▼▼▼

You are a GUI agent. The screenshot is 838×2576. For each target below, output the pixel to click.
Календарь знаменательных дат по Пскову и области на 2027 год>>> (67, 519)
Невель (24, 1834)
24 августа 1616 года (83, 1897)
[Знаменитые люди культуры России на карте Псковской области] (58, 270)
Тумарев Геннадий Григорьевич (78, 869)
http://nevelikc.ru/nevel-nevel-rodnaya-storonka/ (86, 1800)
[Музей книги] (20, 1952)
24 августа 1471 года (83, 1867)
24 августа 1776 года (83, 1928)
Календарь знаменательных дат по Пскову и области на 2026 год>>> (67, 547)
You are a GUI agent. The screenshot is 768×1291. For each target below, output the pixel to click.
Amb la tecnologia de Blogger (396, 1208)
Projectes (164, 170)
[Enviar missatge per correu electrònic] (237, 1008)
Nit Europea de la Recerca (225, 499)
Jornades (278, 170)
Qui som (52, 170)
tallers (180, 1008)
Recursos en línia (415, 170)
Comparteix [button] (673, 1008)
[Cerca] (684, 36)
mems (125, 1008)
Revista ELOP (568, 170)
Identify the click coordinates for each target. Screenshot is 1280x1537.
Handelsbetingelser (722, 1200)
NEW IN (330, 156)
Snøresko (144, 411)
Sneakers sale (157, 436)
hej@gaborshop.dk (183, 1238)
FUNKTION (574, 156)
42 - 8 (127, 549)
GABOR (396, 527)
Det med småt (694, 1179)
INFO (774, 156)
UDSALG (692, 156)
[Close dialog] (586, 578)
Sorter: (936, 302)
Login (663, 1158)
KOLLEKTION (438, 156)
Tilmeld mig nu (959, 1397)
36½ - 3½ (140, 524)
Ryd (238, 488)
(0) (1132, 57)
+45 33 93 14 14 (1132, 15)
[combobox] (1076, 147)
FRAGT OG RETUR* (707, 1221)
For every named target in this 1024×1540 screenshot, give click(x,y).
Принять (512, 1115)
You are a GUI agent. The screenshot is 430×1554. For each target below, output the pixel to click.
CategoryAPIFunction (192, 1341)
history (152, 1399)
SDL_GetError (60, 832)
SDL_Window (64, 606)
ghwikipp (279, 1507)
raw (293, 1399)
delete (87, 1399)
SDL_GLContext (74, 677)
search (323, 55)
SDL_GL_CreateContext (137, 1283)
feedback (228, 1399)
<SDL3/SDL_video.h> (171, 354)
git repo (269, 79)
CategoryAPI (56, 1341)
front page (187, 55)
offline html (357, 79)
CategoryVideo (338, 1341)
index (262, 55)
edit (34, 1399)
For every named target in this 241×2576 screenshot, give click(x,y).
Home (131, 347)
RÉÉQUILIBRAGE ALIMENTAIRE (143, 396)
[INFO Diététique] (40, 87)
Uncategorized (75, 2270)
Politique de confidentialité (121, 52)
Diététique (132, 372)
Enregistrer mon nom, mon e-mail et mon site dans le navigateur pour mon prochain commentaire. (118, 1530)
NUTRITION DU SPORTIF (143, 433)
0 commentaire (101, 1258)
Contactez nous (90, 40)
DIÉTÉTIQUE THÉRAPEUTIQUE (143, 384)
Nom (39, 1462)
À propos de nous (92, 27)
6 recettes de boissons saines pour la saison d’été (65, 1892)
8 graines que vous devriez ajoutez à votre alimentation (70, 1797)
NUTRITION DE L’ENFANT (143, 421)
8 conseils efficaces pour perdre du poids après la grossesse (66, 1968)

▲▲▲

When the word "Календарь" turns up on a line of the material above, copy that line.

Календарь знаменательных дат по Пскову и области на 2027 год>>> (67, 519)
Календарь знаменательных дат по Пскову и области на 2026 год>>> (67, 547)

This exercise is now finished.